Saat yang bersamaan guru-guru tidak pernah mau mogok mengajar hanya karena dana sertifikasi. Padahal merelah lebih sakit. Nasib mereka sungguh menyedihkan. Mereka diberikan tugas oleh negara dalam mendidik generasi bangsa ini. Sementara gaji guru kita tahu bersama. Yang pasti gaji hakim lebih tinggi dari gaji guru, terlepas bagaimana penggajiannya. Guru mendapat perlakuan tidak adil. Banyak pungutan liar, tanggung jawab besar. Mereka tetap menjalankan tugasnya dengan baik. Bagi yang sudah disertifikasi beban mengajar adalah 24 jam satu minggu. Sebuah pekerjaan yang sangat berat. Tetapi guru tetap iklas dan tulus menjalankan tugasnya dengan baik.

▶ Baris data penunjuk
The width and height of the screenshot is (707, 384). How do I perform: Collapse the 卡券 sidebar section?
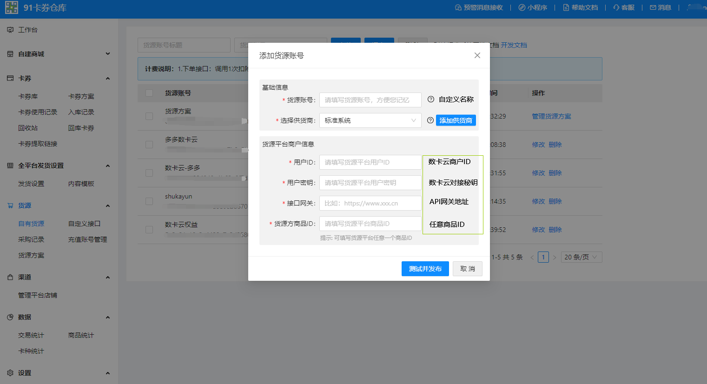coord(108,79)
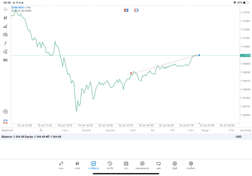Select the drawing objects shapes tool
Viewport: 252px width, 176px height.
[5, 52]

▶ URAIAN TUGAS
Tulis ulang bagian teks tentang nasib guru yang dimulai dari "Saat yang bersamaan" dan berlanjut sampai "tulus menjalankan tugasnya dengan baik.", dengan mengganti kata "hakim" menjadi "pejabat". Item-item tersebut tidak diperlukan untuk mengerjakan tugas ini.

▶ JAWABAN TUGAS
Saat yang bersamaan guru-guru tidak pernah mau mogok mengajar hanya karena dana sertifikasi. Padahal merelah lebih sakit. Nasib mereka sungguh menyedihkan. Mereka diberikan tugas oleh negara dalam mendidik generasi bangsa ini. Sementara gaji guru kita tahu bersama. Yang pasti gaji pejabat lebih tinggi dari gaji guru, terlepas bagaimana penggajiannya. Guru mendapat perlakuan tidak adil. Banyak pungutan liar, tanggung jawab besar. Mereka tetap menjalankan tugasnya dengan baik. Bagi yang sudah disertifikasi beban mengajar adalah 24 jam satu minggu. Sebuah pekerjaan yang sangat berat. Tetapi guru tetap iklas dan tulus menjalankan tugasnya dengan baik.